Latin America, the Middle East, its own backyard. The U.S. has forgotten what it means to be American, or at least almost half of the country has. If we look toward the Republican and Democratic parties, there is a clear divide in how human rights are perceived. I do not claim that the Democrats are perfect – they are far from it. However, it is the Republicans who seem to apprehend human rights and dignity at every point.

The recent Republican rhetoric has been one of protecting the U.S. and its interests, and that is alright; they are from the U.S. and want their homes protected. They use that same rhetoric, though, to place children in cages on the U.S. border. They use it to allow the FBI to infiltrate the Black Lives Matter movement. They use it to label children whose friends died in a school shooting as “un-American” because these kids want more gun control. It is that rhetoric that Republicans are using to create an idea that human rights are only something the “left” cares about.

As a matter of fact, it is not. Human rights should not be debated between the “left” and the “right.” Human rights are more important than that. Human rights are about human dignity and the security and ability for humans to progress.

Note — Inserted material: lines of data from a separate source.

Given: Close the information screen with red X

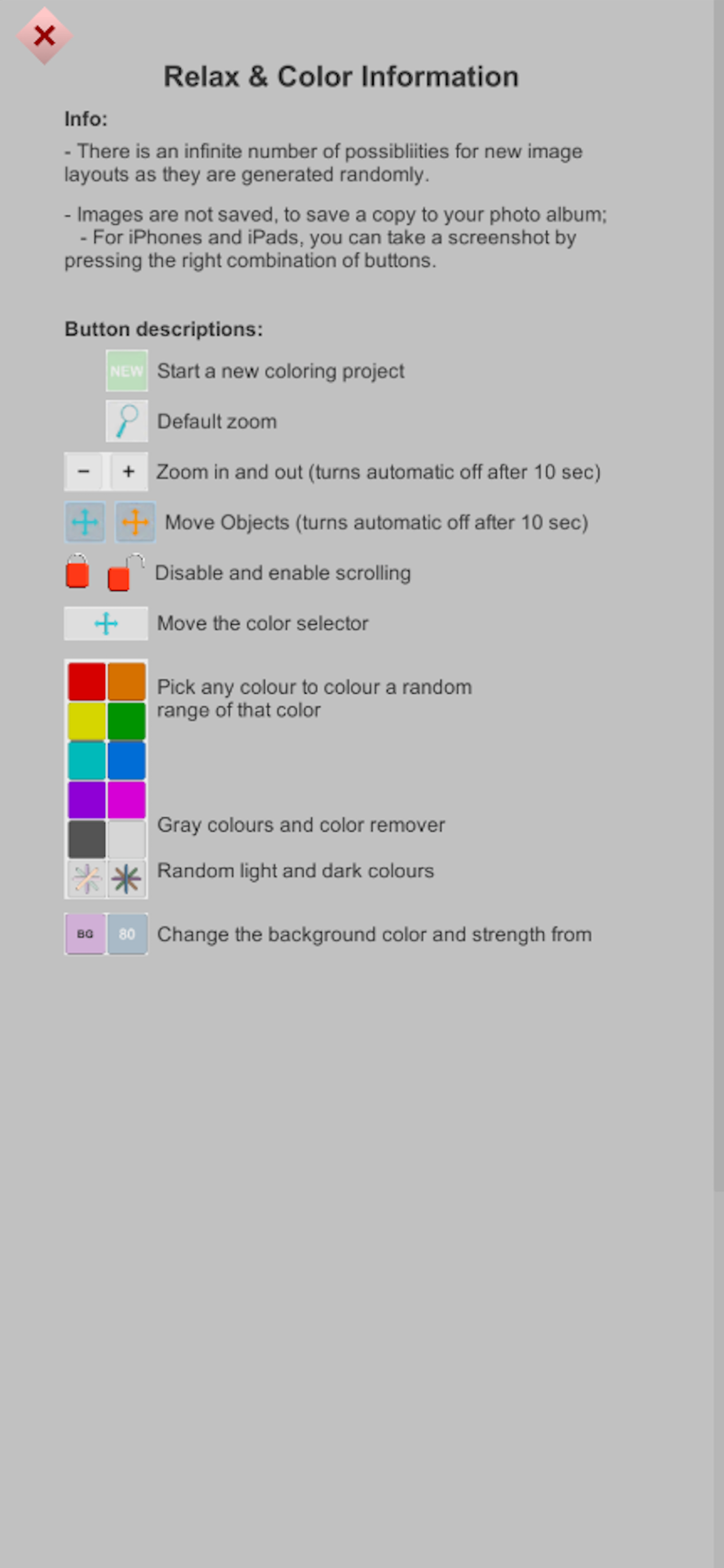Looking at the screenshot, I should tap(45, 35).
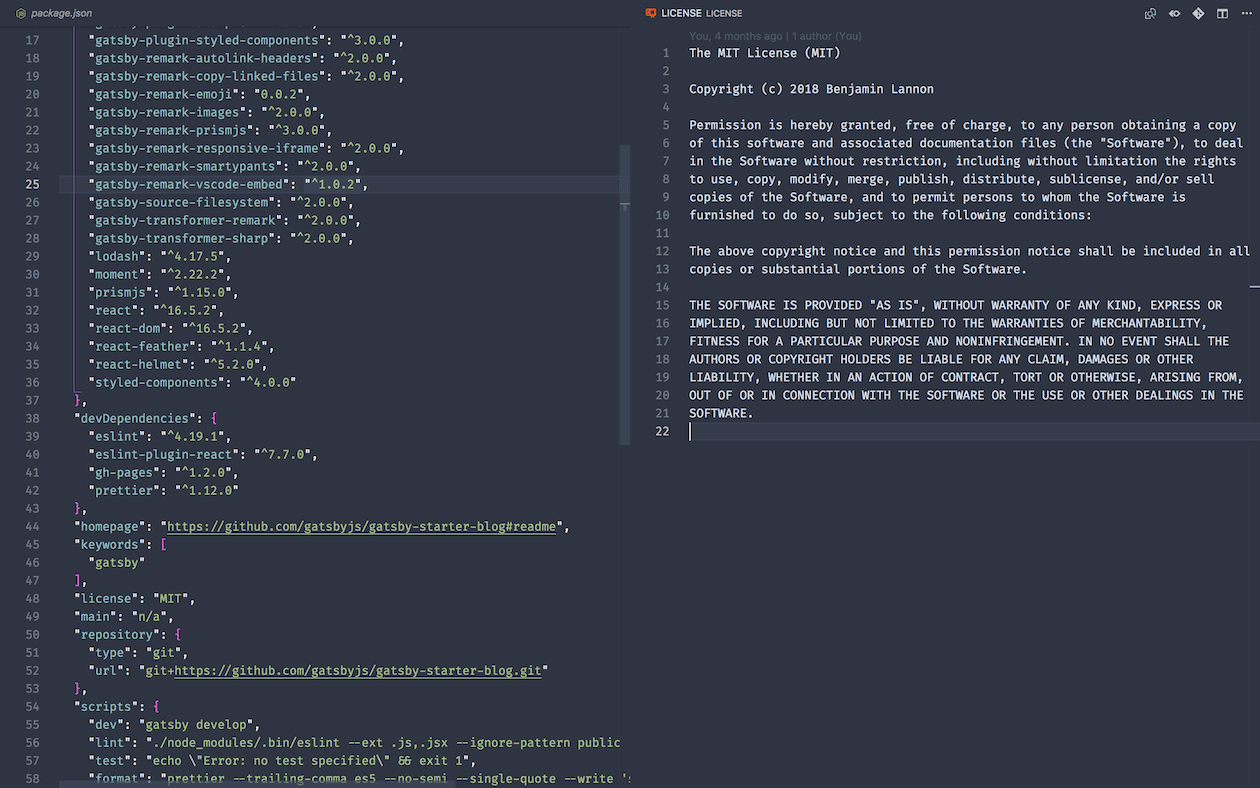Screen dimensions: 1260x788
Task: Switch to the package.json tab
Action: click(x=60, y=13)
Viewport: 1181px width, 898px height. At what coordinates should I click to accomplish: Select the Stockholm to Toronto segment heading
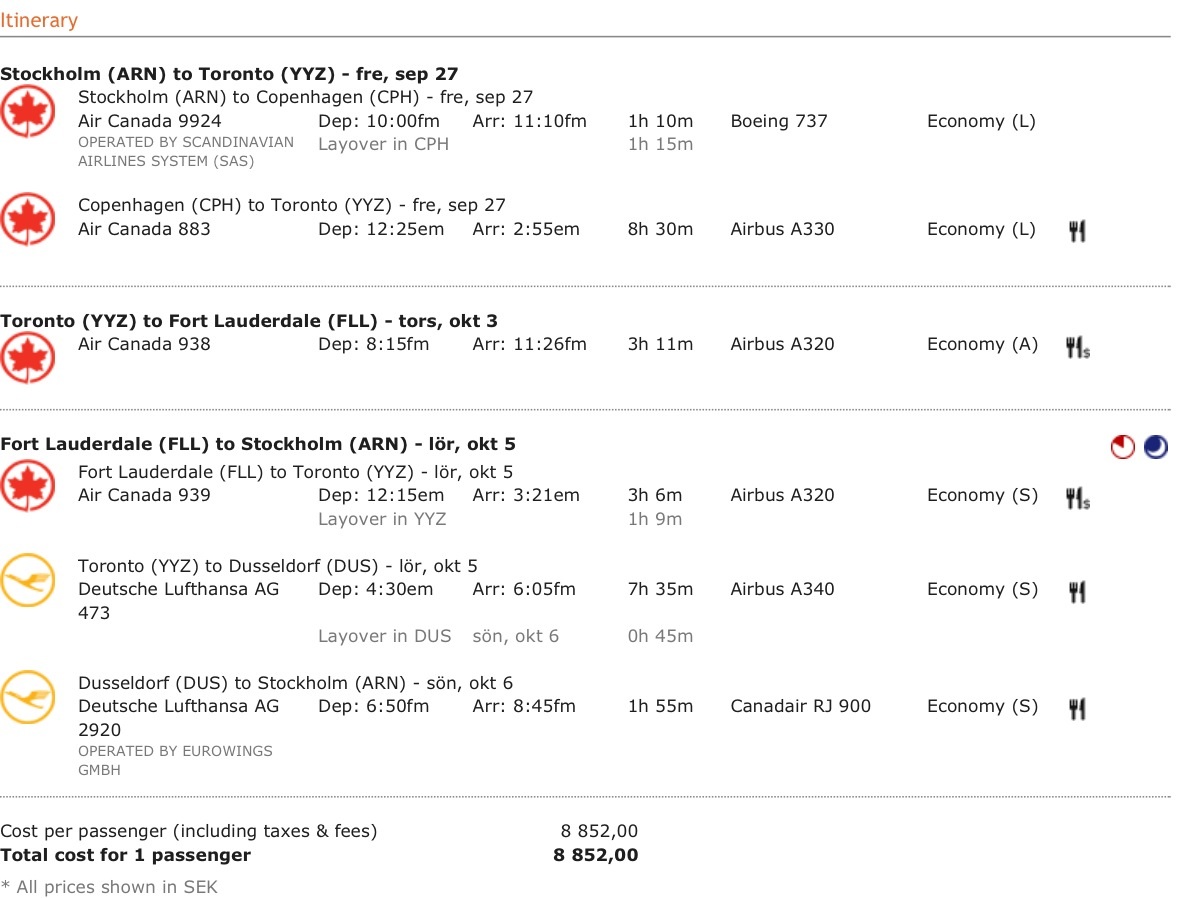[x=229, y=73]
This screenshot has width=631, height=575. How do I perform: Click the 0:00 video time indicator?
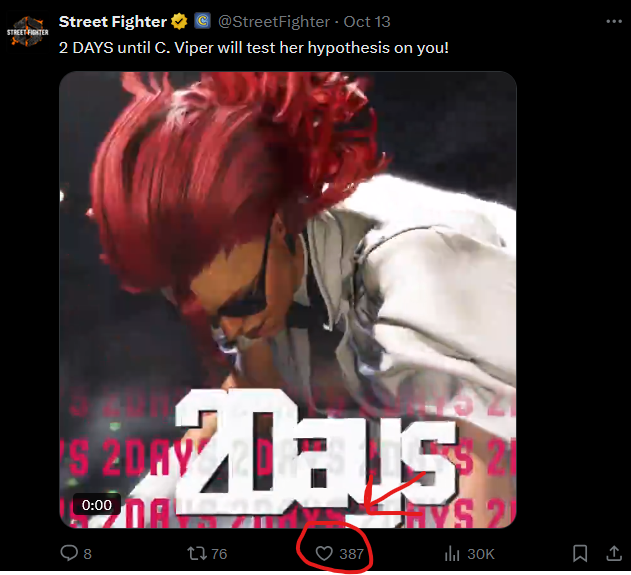click(x=97, y=505)
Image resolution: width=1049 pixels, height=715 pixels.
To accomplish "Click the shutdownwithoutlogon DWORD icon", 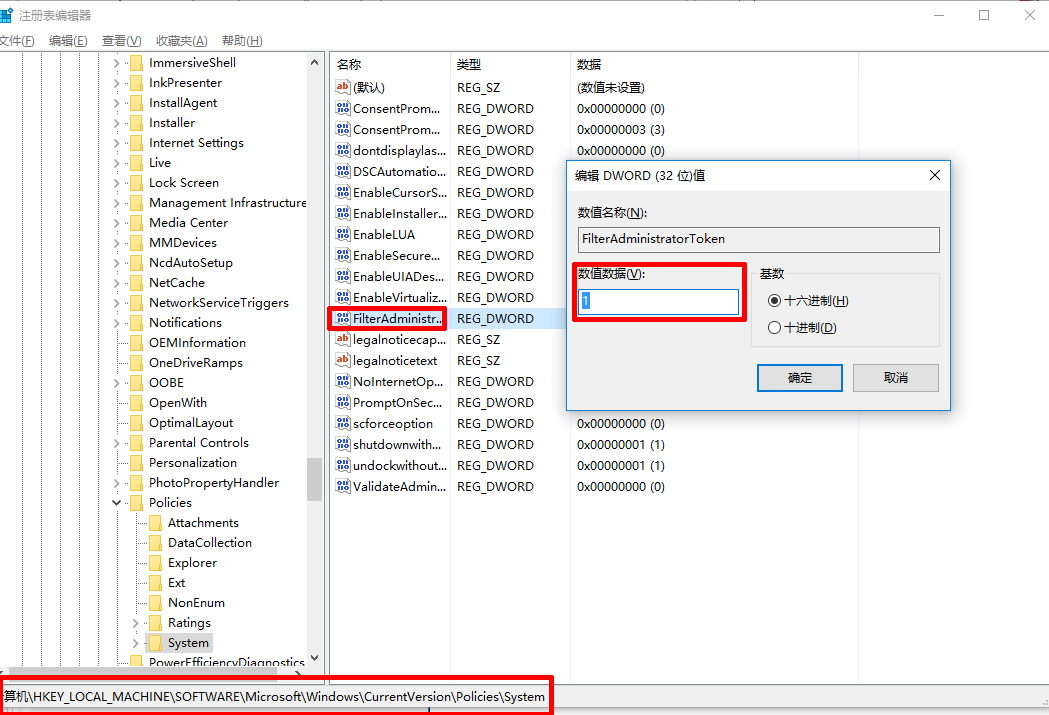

If the U.S., and particularly the Republican Party, want to say that the U.S. is the “best country in the world” and a “beacon for democracy,” then it needs to start behaving that way. Treat people with respect and dignity, for it is only when your people, all of your people, are respected and dignified, that you will truly be the best country in the world.

Let me finish with a quote from the late South African president, Nelson MandelaA nation should not be judged by how it treats its highest citizens, but its lowest ones.” Although Mandela was specifically referring to prisoners, it is important to expand this standard to all of the abused peoples in the U.S., for the lowest citizens in the nation have been the immigrants, the racial minorities, the LGBTQ+ community, and women. And it has been their rights, as humans, that have been violated. It is up to us now to make a change, and to make all politicians realize that human rights are above political divides.